Cruise lines accommodate wheelchair travelers with specially designed cabins

TRAVEL Q&A

October 10, 1993|By New York Times News Service

Q: My wife is confined to a wheelchair. We would like to take a cruise in the Caribbean. Which lines can accommodate us?

A: A score of ships that will be calling at Caribbean and the Bahamian ports this season have cabins especially designed for the wheelchair user. But just how equipped can vary markedly from ship to ship, and even vessels with such cabins have only a handful of them.

It's a good idea to check with your local travel agency or a cruise line to be sure that your needs can be met. Cabins known in the industry as "dedicated," meaning they are specially designed, are best suited for wheelchair users. Generally, in such cabins, the user can roll right into the bathroom and the shower without encountering a lip, or threshold. On some vessels, there's enough room in the cabin to make a 360-degree turn in a wheelchair.

The industry practice, incidentally, is to charge no more for these cabins than for similar ones in the same class; that explains why getting such a cabin may require a certificate of medical need. You should also be aware that most ships require that wheelchair users be accompanied.

The Cruise Lines International Association compiles a listing known as the Cruise Guide for the Wheelchair Traveler, which details the extent to which a passenger in a wheelchair can get around. The member lines are asked to indicate whether, for example, cabins have wide doors, low or no sills and whether all public areas are accessible. But conversations with several lines found some ships less promising -- and others more promising -- than the industry association chart suggests.

A public relations representative for Carnival Cruise Lines, for example, said each of the company's ships in the Caribbean has 14 to 20 cabins that are "handicapped accessible"; the CLIA chart shows Carnival's ships having low or no sills. But, as the representative for Carnival confirmed, these cabins have a lip, or threshold, of 6 1/4 inches between the main cabin area and its bath on the Celebration and Holiday and of 2 inches on the Ecstasy and Fantasy. The Carnival official said ramps were available to ease access.

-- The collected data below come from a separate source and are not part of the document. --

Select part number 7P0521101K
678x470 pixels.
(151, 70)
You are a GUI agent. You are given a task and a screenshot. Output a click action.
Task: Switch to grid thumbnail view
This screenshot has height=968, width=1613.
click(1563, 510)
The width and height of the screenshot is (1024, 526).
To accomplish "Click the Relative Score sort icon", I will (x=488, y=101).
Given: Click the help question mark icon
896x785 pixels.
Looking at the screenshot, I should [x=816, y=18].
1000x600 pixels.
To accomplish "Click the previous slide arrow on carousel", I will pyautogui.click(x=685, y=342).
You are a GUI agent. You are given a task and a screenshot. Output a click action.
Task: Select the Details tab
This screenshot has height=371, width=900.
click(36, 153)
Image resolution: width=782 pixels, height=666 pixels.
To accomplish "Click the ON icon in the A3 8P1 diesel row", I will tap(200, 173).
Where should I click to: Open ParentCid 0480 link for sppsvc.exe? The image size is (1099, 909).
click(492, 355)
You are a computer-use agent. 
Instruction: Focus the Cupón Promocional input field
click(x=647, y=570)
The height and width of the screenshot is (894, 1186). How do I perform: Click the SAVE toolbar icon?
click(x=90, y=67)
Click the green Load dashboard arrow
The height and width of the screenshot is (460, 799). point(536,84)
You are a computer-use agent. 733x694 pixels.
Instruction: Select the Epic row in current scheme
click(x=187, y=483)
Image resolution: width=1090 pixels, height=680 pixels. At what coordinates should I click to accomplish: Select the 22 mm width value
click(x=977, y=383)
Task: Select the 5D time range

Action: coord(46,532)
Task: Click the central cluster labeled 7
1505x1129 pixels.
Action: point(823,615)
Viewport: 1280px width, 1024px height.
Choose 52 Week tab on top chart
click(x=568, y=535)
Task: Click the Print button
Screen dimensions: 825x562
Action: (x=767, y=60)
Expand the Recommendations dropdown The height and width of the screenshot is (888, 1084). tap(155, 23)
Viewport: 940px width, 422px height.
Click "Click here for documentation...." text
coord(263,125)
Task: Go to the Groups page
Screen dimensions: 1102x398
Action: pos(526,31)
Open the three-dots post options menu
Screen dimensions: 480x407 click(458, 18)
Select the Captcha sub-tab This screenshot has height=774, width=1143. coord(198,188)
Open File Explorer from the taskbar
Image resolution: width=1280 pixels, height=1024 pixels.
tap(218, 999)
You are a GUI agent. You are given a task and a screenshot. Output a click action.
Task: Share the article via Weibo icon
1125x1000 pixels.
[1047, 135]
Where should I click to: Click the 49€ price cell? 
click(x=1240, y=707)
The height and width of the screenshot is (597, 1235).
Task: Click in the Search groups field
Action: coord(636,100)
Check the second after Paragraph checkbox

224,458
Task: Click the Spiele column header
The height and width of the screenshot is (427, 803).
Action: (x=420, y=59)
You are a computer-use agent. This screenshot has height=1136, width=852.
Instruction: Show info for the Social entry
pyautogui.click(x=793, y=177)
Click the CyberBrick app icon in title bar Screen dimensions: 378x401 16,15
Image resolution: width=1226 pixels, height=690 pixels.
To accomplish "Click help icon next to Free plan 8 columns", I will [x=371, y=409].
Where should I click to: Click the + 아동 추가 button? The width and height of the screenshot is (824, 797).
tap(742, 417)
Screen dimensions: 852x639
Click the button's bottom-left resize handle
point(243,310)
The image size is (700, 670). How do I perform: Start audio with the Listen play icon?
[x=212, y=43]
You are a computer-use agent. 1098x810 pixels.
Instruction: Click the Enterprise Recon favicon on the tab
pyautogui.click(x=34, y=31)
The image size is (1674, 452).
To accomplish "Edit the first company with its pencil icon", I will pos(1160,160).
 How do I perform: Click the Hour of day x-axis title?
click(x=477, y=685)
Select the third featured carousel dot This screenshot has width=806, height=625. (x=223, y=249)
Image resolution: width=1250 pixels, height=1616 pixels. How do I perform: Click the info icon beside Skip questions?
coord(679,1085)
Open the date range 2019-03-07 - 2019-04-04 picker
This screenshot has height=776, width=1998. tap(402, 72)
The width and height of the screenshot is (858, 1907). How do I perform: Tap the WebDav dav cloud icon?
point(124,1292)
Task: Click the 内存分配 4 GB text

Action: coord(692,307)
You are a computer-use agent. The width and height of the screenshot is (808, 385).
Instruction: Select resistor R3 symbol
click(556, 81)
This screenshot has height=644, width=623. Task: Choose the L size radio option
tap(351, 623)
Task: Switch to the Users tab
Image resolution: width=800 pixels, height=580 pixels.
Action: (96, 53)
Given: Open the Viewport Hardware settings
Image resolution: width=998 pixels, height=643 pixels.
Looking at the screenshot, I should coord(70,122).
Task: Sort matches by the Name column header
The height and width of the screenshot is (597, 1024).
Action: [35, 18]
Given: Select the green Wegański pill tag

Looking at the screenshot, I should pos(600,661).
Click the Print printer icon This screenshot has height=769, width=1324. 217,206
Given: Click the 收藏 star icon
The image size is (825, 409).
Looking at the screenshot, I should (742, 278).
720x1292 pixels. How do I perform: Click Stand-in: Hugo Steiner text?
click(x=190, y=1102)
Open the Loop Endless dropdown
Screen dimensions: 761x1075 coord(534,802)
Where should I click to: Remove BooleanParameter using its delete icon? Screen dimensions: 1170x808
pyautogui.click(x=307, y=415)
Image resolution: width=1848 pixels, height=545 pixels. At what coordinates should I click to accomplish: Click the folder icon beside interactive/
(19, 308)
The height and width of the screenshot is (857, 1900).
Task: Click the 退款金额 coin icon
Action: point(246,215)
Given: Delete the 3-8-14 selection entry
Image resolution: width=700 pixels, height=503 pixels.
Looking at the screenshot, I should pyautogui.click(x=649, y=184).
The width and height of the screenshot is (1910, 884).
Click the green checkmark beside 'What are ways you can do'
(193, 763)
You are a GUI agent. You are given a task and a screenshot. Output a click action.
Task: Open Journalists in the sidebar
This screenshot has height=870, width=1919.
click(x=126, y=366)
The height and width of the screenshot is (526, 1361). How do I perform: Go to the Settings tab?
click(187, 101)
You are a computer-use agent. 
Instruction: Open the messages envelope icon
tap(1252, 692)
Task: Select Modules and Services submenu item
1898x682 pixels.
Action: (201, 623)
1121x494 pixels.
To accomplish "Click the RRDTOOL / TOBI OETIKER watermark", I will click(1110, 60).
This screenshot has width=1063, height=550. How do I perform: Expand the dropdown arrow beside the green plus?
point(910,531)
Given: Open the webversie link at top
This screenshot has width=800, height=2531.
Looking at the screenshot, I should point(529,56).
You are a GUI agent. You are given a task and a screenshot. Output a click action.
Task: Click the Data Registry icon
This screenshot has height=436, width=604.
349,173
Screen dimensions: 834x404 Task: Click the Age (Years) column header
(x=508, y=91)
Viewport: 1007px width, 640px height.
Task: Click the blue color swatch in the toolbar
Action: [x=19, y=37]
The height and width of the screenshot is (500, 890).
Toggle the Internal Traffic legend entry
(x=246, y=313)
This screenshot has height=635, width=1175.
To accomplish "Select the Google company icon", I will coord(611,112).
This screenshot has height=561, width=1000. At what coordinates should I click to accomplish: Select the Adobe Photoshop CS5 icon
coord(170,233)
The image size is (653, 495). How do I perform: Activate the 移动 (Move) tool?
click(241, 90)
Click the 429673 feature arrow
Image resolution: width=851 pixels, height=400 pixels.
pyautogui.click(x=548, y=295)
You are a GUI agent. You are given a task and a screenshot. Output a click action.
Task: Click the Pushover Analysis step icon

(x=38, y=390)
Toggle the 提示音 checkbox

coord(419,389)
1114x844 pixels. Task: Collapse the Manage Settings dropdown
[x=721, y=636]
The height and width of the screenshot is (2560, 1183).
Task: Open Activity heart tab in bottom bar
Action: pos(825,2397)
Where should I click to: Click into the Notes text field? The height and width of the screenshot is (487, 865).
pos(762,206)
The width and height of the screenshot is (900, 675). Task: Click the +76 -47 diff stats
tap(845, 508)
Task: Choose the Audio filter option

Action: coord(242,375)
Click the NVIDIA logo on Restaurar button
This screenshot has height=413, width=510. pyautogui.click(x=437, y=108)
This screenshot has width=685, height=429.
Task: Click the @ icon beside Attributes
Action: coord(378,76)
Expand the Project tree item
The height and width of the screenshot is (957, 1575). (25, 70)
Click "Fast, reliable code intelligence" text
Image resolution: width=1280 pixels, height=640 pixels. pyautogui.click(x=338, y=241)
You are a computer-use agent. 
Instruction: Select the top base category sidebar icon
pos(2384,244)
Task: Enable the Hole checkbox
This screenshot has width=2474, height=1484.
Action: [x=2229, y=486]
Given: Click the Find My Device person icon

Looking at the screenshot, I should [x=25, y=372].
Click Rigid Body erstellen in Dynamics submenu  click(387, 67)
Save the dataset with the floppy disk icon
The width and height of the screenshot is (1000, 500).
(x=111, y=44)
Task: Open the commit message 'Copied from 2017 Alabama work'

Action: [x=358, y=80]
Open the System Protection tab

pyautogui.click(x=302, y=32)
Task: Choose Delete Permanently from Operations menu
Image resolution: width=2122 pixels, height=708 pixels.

To gauge if a sill is low, consider that the Americans With Disabilities Act of 1992 requires a ramp for a change of grade of more than half an inch. According to John L. Wodatch, chief of the public access section of the Civil Rights Division of the Department of Justice, the act applies to all cruise ships that do business in the United States. The ships, he said, are required to make "readily achievable" changes so that people with disabilities can take part in activities and have access to public areas.

HTC Here is a sampling of Caribbean-and Bahamas-bound ships and how many dedicated cabins they have for wheelchair users:

* Celebrity Cruises: Horizon (four), Meridian (two), Zenith (four).

* Costa Cruise Lines: Costa Allegra (eight), Costa Classica (six), Costa Romantica, to be launched Nov. 21 (six).

* Cunard Crown Cruises: Crown Dynasty (four), Crown Jewel (four), Crown Monarch (five).

* Diamond Cruise Inc.: Radisson Diamond (two).

* Holland America Line: Nieuw Amsterdam (four), Noordam (four), Westerdam (six), Maasdam, to be launched Dec. 3 (six).

* Norwegian Cruise Line: Seaward (four), Windward (six), Dreamward (six).

* Regency Cruises: Regent Sun (two).

Q: My husband and I would like to rent a car and drive from Juneau to the Haines-Skagway area, Whitehorse, Denali National Park and then Anchorage. Do you know of any companies that have one-way rentals without high fees?

A: Because Juneau is an isolated strip not linked by highway to Alaska's major cities, getting anywhere from Juneau means taking a ferry. That helps explain high drop-off charges. A check with six rental companies shows there isn't much choice: only Hertz, (800) 654-3131, and Avis, (800) 331-1212, will let you rent a car in Juneau and return it to Anchorage. If the 1994 rate is unchanged, you can expect the drop-off charges to be $800 for (( Hertz, $300 for Avis.

Between October and mid-May, the choice narrows even more: Hertz does not permit one-way rentals between Juneau and Anchorage, Avis' Skagway branch is closed and access to Denali is curtailed. However, if you travel between mid-May and September you can proceed this way:

Rent a car in Juneau for a day and then take a 4 1/2 -hour ferry ride to Haines on the Alaska Marine Highway System. The current fare is $18.36 a passenger. Sometimes the layover in Haines may be several hours, allowing you enough time to see Haines and then continue on the same ferry to Skagway ($12). For a schedule, call (800) 382-9229.

Once in Skagway, where Avis has a location, you can stay with a rented car all the way to Anchorage. A mid-sized car is $738 for two weeks, with 1,400 free miles and 35 cents for each additional mile, plus a $250 drop-off fee.